Week 2 - Secondary Structure Prediction

Protein Secondary Structure Prediction Methods

1. Chou-Fasman Method

This method relies on the relative frequencies of amino acids in secondary structures: α-helices, β-sheets, and turns. Chou and Fasman used 3D structures solved with X-ray crystallography in the 1970s to determine relative amino acid frequencies in secondary structures of proteins.

This method calculates the probability of a given sequence of amino acids to fit in an α-helix, a β-sheet, or a turn by only taking account of the probability of presence of an individual amino acid in a secondary structure. It does not consider neighboring residues, which is why its accuracy is limited (about 50-60%). Another weakness is that the template structures are limited to those solved in the 1970s, so it cannot compete with newer methods.

Example 1: Predict secondary structure of “C5a anaphylatoxin chemotactic receptor” (Homo sapiens) using Chou-Fasman

  1. Go to http://fasta.bioch.virginia.edu
  2. Click on Protein-Protein FASTA
  3. Select Hydropathy/SecondaryStructure/seg

FASTA tool navigation

  1. In the new window:
  2. Choose the (A) Program as Chou-Fasman Secondary Structure Prediction
  3. Choose the format as FASTA
  4. Retrieve the primary sequence of C5a anaphylatoxin chemotactic receptor in FASTA format from either NCBI or UniProt (as done in Week 1)
  5. Copy and paste the FASTA sequence into the input box
  6. Submit the sequence

Choose Chou-Fasman program

  1. After getting the results, comment on the secondary structure content of this receptor.

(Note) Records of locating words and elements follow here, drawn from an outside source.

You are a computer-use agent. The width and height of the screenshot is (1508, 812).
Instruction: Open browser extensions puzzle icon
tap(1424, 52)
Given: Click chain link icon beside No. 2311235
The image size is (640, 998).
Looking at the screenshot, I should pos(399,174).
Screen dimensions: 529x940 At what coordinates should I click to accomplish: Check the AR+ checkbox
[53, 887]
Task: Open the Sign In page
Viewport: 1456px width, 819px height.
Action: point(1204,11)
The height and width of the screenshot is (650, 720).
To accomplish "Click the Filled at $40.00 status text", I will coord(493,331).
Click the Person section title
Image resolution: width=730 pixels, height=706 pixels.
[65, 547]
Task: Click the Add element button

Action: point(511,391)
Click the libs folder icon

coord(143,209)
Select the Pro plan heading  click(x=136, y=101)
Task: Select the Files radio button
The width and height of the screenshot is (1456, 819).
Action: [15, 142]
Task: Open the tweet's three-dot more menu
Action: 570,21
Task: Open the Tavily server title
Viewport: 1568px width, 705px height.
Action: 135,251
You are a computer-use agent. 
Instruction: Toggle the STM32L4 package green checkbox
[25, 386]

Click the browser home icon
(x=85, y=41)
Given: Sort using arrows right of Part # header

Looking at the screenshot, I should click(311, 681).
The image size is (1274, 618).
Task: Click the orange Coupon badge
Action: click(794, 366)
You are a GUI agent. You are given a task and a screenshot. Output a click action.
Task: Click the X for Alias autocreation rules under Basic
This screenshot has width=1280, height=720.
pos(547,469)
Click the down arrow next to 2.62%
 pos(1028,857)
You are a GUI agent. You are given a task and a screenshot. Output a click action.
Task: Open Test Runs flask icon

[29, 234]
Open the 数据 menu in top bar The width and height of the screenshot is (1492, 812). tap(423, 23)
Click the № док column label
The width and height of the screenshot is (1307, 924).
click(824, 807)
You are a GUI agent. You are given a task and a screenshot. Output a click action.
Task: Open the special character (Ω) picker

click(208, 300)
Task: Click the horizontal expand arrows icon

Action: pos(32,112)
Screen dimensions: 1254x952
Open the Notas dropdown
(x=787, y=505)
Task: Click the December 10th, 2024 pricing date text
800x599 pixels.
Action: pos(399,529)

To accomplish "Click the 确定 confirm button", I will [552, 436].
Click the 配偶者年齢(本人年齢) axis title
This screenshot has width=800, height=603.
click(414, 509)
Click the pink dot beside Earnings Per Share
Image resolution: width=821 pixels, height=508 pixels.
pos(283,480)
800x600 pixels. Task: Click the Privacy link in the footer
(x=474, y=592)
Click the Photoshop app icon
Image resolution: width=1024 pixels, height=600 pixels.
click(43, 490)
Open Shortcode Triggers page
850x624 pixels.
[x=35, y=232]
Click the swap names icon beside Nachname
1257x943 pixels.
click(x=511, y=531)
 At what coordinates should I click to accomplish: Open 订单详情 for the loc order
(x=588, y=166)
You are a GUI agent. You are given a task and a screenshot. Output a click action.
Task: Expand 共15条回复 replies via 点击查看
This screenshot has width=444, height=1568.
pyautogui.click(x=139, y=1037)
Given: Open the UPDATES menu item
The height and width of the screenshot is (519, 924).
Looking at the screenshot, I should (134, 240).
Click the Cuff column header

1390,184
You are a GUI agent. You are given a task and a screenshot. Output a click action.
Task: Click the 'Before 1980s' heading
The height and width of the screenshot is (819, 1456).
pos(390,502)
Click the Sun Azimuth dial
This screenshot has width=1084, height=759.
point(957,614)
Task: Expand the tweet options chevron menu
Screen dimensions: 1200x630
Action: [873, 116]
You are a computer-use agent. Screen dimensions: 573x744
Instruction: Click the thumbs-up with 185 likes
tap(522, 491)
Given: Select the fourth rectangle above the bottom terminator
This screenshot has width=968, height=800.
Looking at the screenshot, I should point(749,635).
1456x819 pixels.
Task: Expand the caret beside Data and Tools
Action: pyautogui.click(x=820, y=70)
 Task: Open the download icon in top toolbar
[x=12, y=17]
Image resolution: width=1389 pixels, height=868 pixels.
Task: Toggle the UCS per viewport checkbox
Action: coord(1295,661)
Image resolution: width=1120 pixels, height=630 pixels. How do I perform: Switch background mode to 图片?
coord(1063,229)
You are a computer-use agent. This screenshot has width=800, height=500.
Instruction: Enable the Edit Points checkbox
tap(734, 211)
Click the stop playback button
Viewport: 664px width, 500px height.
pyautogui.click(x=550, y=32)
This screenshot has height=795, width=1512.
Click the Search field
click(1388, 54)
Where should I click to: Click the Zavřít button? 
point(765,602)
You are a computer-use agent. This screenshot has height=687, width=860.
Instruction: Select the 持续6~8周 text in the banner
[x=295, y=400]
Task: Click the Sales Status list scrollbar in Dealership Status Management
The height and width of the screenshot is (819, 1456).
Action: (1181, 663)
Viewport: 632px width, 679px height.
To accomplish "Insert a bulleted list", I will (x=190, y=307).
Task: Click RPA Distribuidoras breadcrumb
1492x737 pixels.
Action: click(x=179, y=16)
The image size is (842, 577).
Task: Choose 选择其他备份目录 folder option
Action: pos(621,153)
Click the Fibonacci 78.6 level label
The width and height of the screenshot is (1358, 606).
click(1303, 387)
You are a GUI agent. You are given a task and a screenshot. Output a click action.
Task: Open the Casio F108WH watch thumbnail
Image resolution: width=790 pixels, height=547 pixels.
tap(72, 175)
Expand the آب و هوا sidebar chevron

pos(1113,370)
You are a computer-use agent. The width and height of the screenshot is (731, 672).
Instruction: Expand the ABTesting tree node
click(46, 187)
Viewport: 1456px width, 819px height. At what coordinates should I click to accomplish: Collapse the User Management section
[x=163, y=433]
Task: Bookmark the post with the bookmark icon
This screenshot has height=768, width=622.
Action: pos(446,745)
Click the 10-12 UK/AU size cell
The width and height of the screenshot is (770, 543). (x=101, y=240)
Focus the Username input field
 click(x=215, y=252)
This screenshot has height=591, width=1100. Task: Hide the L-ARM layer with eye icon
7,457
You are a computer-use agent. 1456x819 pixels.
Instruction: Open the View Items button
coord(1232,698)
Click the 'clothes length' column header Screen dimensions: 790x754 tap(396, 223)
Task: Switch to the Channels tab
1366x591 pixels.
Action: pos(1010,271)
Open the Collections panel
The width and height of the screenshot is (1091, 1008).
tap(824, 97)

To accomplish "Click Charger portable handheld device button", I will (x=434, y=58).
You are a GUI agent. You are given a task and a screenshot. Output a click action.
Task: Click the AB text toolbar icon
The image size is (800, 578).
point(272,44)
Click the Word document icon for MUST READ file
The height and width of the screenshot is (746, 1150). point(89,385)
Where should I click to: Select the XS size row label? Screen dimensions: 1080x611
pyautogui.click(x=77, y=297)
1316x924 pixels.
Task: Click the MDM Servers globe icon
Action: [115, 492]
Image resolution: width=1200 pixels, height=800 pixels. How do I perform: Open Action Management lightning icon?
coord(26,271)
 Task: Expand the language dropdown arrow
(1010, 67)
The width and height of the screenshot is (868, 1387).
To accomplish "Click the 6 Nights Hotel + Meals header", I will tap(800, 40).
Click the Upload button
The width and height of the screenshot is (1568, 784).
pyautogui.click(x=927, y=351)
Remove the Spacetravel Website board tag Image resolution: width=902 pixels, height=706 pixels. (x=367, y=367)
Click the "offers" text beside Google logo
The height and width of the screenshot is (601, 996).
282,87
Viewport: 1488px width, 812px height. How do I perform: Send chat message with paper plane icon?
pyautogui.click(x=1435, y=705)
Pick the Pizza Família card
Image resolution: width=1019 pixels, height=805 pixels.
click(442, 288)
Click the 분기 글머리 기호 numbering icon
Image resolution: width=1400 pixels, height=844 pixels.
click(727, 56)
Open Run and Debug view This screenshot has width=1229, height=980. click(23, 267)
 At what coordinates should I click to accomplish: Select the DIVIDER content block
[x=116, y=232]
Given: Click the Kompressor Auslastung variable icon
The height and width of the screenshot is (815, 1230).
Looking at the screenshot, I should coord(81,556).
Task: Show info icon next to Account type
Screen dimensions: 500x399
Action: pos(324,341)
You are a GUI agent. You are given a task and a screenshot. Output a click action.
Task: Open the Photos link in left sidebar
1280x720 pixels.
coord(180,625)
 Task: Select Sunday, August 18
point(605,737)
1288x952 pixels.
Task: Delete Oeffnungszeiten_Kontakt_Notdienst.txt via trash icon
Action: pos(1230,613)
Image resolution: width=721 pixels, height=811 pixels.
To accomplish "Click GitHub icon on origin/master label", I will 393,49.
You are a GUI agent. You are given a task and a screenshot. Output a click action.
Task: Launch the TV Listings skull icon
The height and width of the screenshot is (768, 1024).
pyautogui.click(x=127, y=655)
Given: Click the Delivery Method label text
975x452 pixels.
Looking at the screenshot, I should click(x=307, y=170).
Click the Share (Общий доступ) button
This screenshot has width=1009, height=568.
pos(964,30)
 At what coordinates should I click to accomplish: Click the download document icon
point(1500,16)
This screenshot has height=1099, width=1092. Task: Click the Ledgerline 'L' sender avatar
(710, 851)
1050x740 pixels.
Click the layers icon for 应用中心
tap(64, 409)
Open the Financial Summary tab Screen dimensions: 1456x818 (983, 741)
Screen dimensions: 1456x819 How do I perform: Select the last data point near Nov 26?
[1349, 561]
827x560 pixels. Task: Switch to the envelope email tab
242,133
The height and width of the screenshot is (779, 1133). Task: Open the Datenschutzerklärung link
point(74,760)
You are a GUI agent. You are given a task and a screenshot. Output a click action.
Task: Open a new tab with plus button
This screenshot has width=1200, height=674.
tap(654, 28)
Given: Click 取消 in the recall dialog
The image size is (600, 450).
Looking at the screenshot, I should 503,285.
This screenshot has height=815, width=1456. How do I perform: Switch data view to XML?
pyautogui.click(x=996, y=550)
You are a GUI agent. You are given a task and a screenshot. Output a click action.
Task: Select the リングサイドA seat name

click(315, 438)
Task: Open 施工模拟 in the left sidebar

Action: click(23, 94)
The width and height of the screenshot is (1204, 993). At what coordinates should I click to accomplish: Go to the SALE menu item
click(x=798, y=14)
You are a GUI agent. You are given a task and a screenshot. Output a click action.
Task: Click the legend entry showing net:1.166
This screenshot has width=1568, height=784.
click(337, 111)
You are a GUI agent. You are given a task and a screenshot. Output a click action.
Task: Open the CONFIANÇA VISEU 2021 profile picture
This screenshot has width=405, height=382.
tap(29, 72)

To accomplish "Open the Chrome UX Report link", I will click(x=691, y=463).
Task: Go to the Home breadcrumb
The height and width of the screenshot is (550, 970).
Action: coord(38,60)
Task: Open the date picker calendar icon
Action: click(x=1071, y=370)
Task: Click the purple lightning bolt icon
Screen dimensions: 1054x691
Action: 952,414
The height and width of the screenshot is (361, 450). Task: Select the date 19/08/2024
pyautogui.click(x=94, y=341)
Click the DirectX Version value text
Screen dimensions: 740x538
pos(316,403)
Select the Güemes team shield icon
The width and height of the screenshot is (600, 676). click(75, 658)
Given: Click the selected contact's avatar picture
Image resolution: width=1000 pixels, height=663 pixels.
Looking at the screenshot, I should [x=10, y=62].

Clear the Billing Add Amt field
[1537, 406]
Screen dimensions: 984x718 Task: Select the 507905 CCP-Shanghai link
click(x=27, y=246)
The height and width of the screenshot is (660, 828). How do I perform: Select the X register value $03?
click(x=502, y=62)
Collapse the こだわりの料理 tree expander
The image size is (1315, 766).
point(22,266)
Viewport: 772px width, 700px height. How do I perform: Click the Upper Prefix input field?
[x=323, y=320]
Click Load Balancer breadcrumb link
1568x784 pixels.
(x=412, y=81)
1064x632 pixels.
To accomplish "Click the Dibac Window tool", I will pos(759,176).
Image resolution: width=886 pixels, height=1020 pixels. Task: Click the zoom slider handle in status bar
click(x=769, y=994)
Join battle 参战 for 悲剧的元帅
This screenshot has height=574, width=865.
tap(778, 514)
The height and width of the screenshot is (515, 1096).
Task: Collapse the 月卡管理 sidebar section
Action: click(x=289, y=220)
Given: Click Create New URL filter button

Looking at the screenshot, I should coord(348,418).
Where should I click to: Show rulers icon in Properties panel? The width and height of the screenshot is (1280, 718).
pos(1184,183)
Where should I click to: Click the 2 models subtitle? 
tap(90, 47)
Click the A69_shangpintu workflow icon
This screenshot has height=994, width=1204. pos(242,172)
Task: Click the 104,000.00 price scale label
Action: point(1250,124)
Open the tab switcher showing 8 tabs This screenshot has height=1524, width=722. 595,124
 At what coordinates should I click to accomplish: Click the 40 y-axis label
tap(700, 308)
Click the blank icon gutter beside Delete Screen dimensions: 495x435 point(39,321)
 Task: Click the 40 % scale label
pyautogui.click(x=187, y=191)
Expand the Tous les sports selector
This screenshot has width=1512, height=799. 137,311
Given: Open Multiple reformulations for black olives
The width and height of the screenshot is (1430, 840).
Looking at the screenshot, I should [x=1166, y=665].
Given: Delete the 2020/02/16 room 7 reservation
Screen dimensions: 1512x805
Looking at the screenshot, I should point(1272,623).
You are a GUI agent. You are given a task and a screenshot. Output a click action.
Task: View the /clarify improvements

2. GOR (Garnier, Osguthorpe, and Robson) method

GOR method is a developed version of Chou-Fasman method. It uses a Bayesian approach and takes the conditional probability of neighboring amino acids to fit in the same secondary structure into account. Its accuracy is about 65% (higher than Chou-Fasman). GOR is generally better at predicting α-helices but is poorer for β-sheets; it often mixes β-sheets with turns and random coils.

Example 2: Predict secondary structure of “C5a anaphylatoxin chemotactic receptor” (Homo sapiens) using GOR

  1. Go to https://npsa-pbil.ibcp.fr/cgi-bin/npsa_automat.pl?page=/NPSA/npsa_gor.html
  2. Choose secondary structure prediction from the list
  3. Click on GOR – Garnier et al, 1996
  4. Type C5aR as the sequence name
  5. Copy and paste the primary structure sequence in FASTA format into the box provided
  6. Click SUBMIT and wait for the results
  7. Note the helix, extended strand, and random coil content of the protein

3. Neural Network Method

Neural network methods depend on training the prediction program with already solved structures. In this way, they can identify common sequence motifs associated with particular arrangements of secondary structures. Neural network methods are typically as accurate as ~70%. However, they are still inefficient in prediction of β-strands.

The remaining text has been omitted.